Hey all,
I hope you've been enjoying what appears to be the RFC "busy season".
I've got another RFC following up on an earlier thread about adding
COM_RESET_CONNECTION support to PDO and mysqlnd:
https://wiki.php.net/rfc/min_supported_versions_php_8_6
This proposes a minimum version requirement for autoconf when building
from source, and a minimum version requirement of MySQL 5.7.3 and
MariaDB 10.2.4 when using persistent connections.
- Original thread: https://news-web.php.net/php.internals/130704
- autoconf PR: https://github.com/php/php-src/pull/21159
- COM_RESET_CONNECTION PR: https://github.com/php/php-src/pull/21857
and original issue: https://github.com/php/php-src/issues/20225
(Tim, I've not added you as an author since I wasn't sure you'd be
cool with that, but if you'd like I would be more than happy to.)
Thank you,
Eric Norris
Hi
Am 2026-07-02 16:53, schrieb Eric Norris:
(Tim, I've not added you as an author since I wasn't sure you'd be
cool with that, but if you'd like I would be more than happy to.)
I'm okay with that.
And with regard to the RFC itself: Leaving the “Open Issues” and “Future
Scope” sections empty looks weird. I suggest to either remove them
completely or insert an explicit “None” or so. The same is true for the
SAPI impact. The changelog could just be an "- 2026-07-02: Initial
version" and then "- 2026-07-02: Clarify impact" (see below).
The “References” section should ideally include links to the Pre-RFC
discussion thread and must include a link to this discussion. For your
convenience: https://news-web.php.net/php.internals/131707 +
https://news-web.php.net/php.internals/130704).
An “ecosystem impact” of “None” is also almost always wrong. I would
mention the following (perhaps with a little nicer phrasing).
- For COM_RESET_CONNECTION: The proper reset on persistent connections
has the (positive) impact that the behavior of persistent connections
will be more predictable. Of course if folks rely on some connection
state carrying over across requests, they might see a breaking change. - Users that want to use the newest PHP version will be required to also
run newer versions (released in the last 5 years) of other software.
Best regards
Tim Düsterhus
Hi
Am 2026-07-02 16:53, schrieb Eric Norris:
(Tim, I've not added you as an author since I wasn't sure you'd be
cool with that, but if you'd like I would be more than happy to.)I'm okay with that.
And with regard to the RFC itself: Leaving the “Open Issues” and “Future
Scope” sections empty looks weird. I suggest to either remove them
completely or insert an explicit “None” or so. The same is true for the
SAPI impact. The changelog could just be an "- 2026-07-02: Initial
version" and then "- 2026-07-02: Clarify impact" (see below).The “References” section should ideally include links to the Pre-RFC
discussion thread and must include a link to this discussion. For your
convenience: https://news-web.php.net/php.internals/131707 +
https://news-web.php.net/php.internals/130704).An “ecosystem impact” of “None” is also almost always wrong. I would
mention the following (perhaps with a little nicer phrasing).

*DATA SHOWN*.
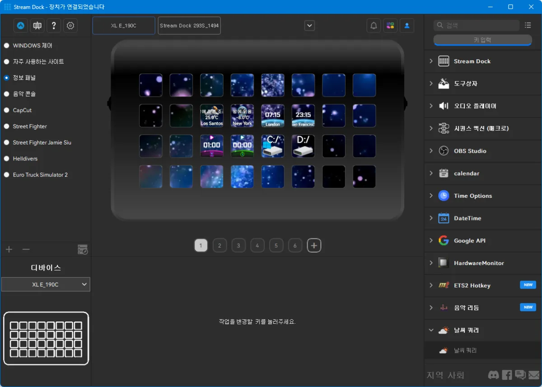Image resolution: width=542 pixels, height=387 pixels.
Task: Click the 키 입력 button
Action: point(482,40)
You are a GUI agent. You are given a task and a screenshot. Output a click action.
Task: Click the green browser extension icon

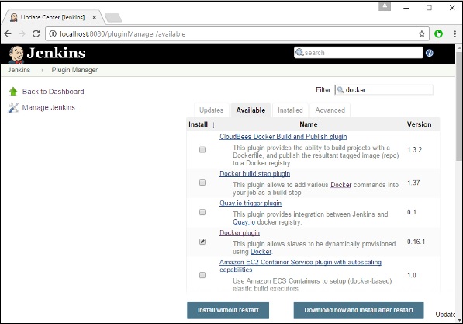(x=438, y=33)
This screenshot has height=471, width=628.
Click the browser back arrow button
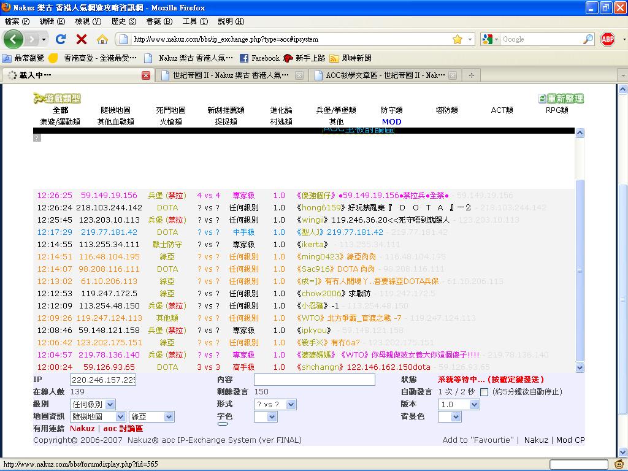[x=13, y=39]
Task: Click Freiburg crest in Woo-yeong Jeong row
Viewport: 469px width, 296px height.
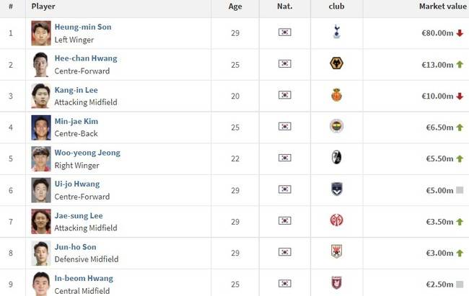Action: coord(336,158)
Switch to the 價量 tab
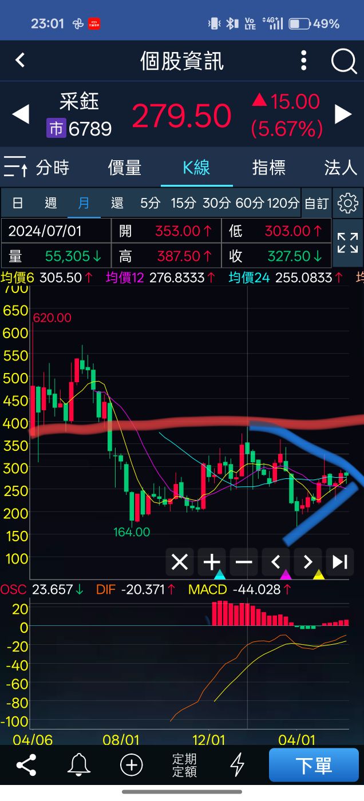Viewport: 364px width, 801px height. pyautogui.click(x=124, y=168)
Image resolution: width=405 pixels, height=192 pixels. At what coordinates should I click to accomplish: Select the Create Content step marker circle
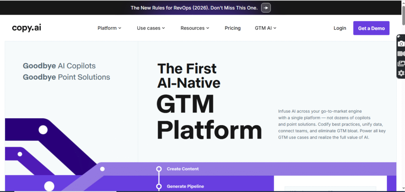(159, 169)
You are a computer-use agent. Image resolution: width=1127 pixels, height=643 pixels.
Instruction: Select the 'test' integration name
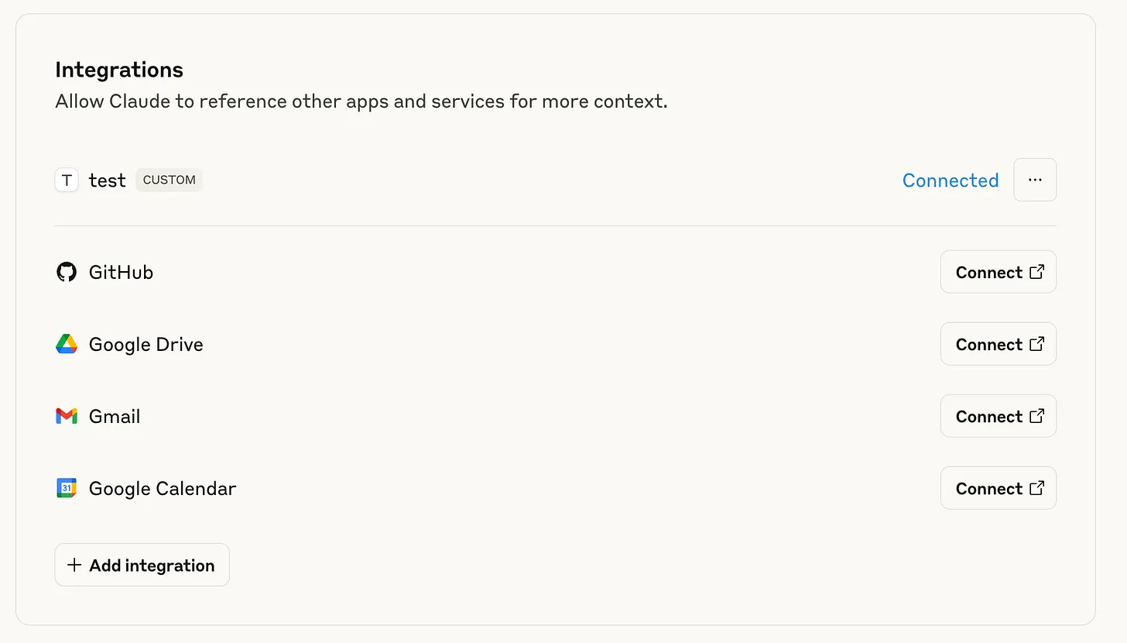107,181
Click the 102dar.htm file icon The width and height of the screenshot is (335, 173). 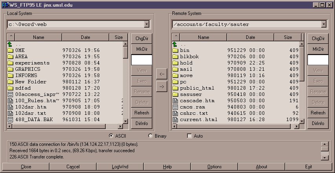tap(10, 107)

*GIVEN PROBLEM*.
Reproduce word for word the passage of the RFC discussion thread starting at "I've got another" and ending at "using persistent connections.".

*COMPLETE OUTPUT*.
I've got another RFC following up on an earlier thread about adding
COM_RESET_CONNECTION support to PDO and mysqlnd:
https://wiki.php.net/rfc/min_supported_versions_php_8_6
This proposes a minimum version requirement for autoconf when building
from source, and a minimum version requirement of MySQL 5.7.3 and
MariaDB 10.2.4 when using persistent connections.